The UK government’s own website describes the Arbitration Act 2025 as a “new law to turbocharge the UK’s position as the world-leader in arbitration” which will “deliver millions more to grow the economy”. Judged by that yardstick alone, the revisions to the legislation are, at first blush at least, relatively conservative.
Once in force, the new Act will, for example:
- empower arbitrators to expedite decisions when a claim or defence has no real prospect of success;
- impose on arbitrators a new duty to disclose any circumstances which might cast doubt on their impartiality;
- empower the English Court to make a number of orders in support of arbitral proceedings; and
- limit the ability of parties to rely on new evidence and arguments in support of an application to set-aside an award on the grounds that the tribunal lacked substantive jurisdiction.
The new Act is also notable for what it does not say, and in particular on the vexed question of confidentiality in arbitration.
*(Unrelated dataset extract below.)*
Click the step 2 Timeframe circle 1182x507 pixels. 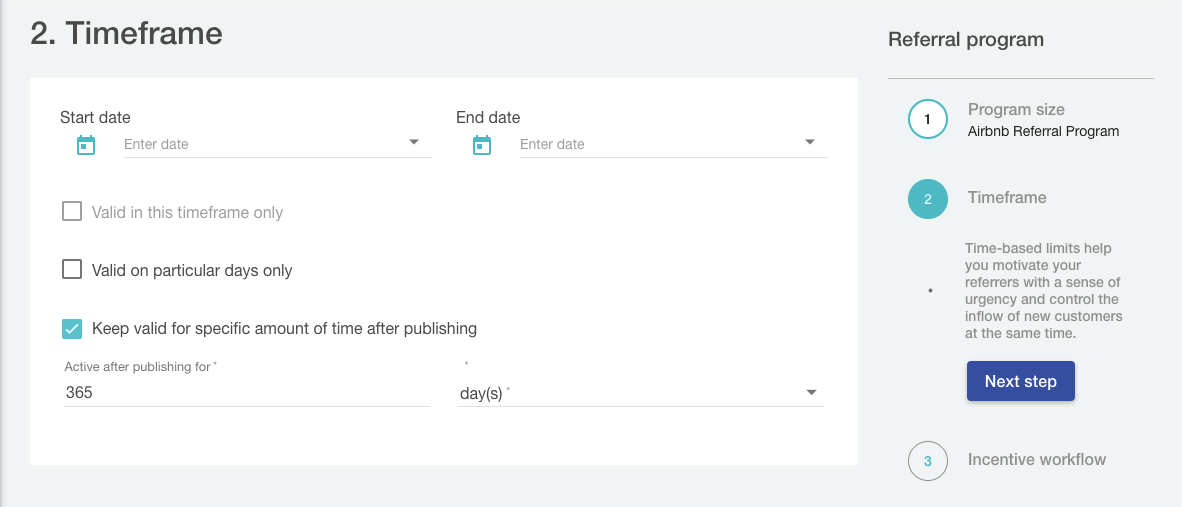point(927,199)
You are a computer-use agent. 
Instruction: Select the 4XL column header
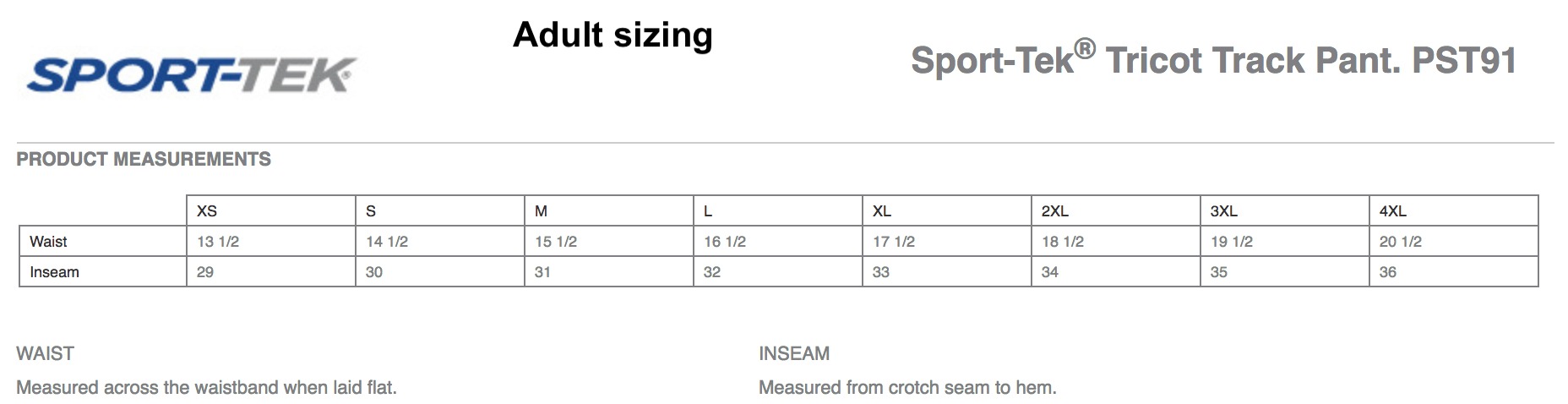[1454, 210]
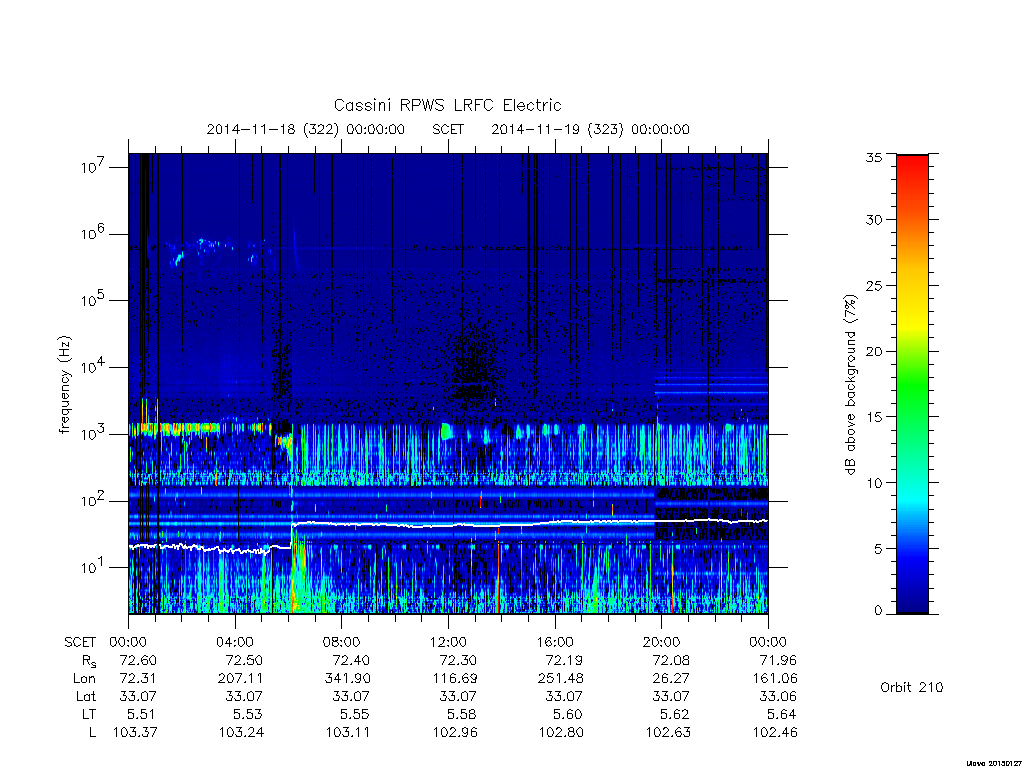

The authors of the 2025 Act have copied their predecessors in leaving the question of arbitral confidentiality outside the scope of the legislation, thereby leaving that important issue to be decided in the usual patchwork quilt of common law decisions.
The Law Commission also decided not to introduce any amendments to the Act in relation to third party funding of arbitration. The Act could conceivably have been amended to impose on funded parties a duty to disclose the existence of a third party funding agreement and/or confer on arbitrators the power to order disclosure of third party funding arrangements but the Act is silent on these points.
By contrast, several sets of institutional arbitral rules impose a duty of disclosure in respect of third party funding. For example, the ICC Arbitration Rules state that parties shall inform the arbitrators and the other parties of the identity of a third party funder. The ICSID Arbitration Rules go further, conferring on a tribunal a broad power to order disclosure in respect of third party funding, which may extend to the funding agreement.
Experience dictates that most sets of institutional arbitral rules eventually fall into line with each other; in the fullness of time, the likelihood is that even if the procedural law does not demand disclosure of third party funding arrangements, the applicable institutional rules will require some disclosure to that effect.
This approach allows rules to evolve in line with emerging practice in funding and funding disclosure, without the straightjacket of a statutory mandate.
Looking ahead
From the perspective of funders and funded parties, there are two significant take-aways from the changes in the new Act.
Firstly, anything that improves speed and efficiency in international arbitration is good news. Funders and funded parties seek to have disputes resolved as quickly as possible and at a reasonable cost. The new power giving arbitrators the ability to make an early determination, which is broadly similar to the power to order summary judgment in commercial litigation, ought to mean that fewer disputes are bogged down by transparently weak defences.
Similarly, unsuccessful parties who previously sought to challenge an award on the basis that the tribunal lacked substantive jurisdiction used to be entitled to a full re-hearing of the jurisdiction issue. That full re-hearing will now be very unusual. The net effect of this change is that it will be more difficult for recalcitrant parties to delay enforcement with spurious points on jurisdiction.
Secondly, anyone connected to the London legal market will be encouraged to see the new government using legislative change to promote England as a premier hub for legal services. The UK Government has correctly identified that there is no room for complacency in that regard.
Most of the parliamentary work on the 2025 Act was done prior to the UK General Election on 4 July 2024, but the outgoing Conservative administration ran out of time to ensure that what was the Arbitration Bill became law. The new Labour government has revived a pre-election bill that might otherwise have fallen by the wayside.
Another pre-election bill – the Litigation Funding Agreements (Enforceability) Bill – which also had broad cross-party support prior to 4 July 2024, has apparently fallen off the government’s “to do” list. That bill would have reversed the Supreme Court’s decision in PACCAR in which the Court ruled (in effect) that third party funders are not entitled to a return on their investment calculated as a percentage of recovered damages.
In the arbitration context, PACCAR is likely to apply (at least) where the seat of the arbitration is in London or elsewhere in England or Wales. The reversal of the decision in PACCAR would bring certainty to an area that has become confused and would restore an element of London’s competitive advantage over its rivals in the arbitration arena.
If the new government is serious about promoting its best in class legal sector, it should look again at the Litigation Funding Agreements (Enforceability) Bill and ensure that it follows the Arbitration Act 2025 on to the statute book.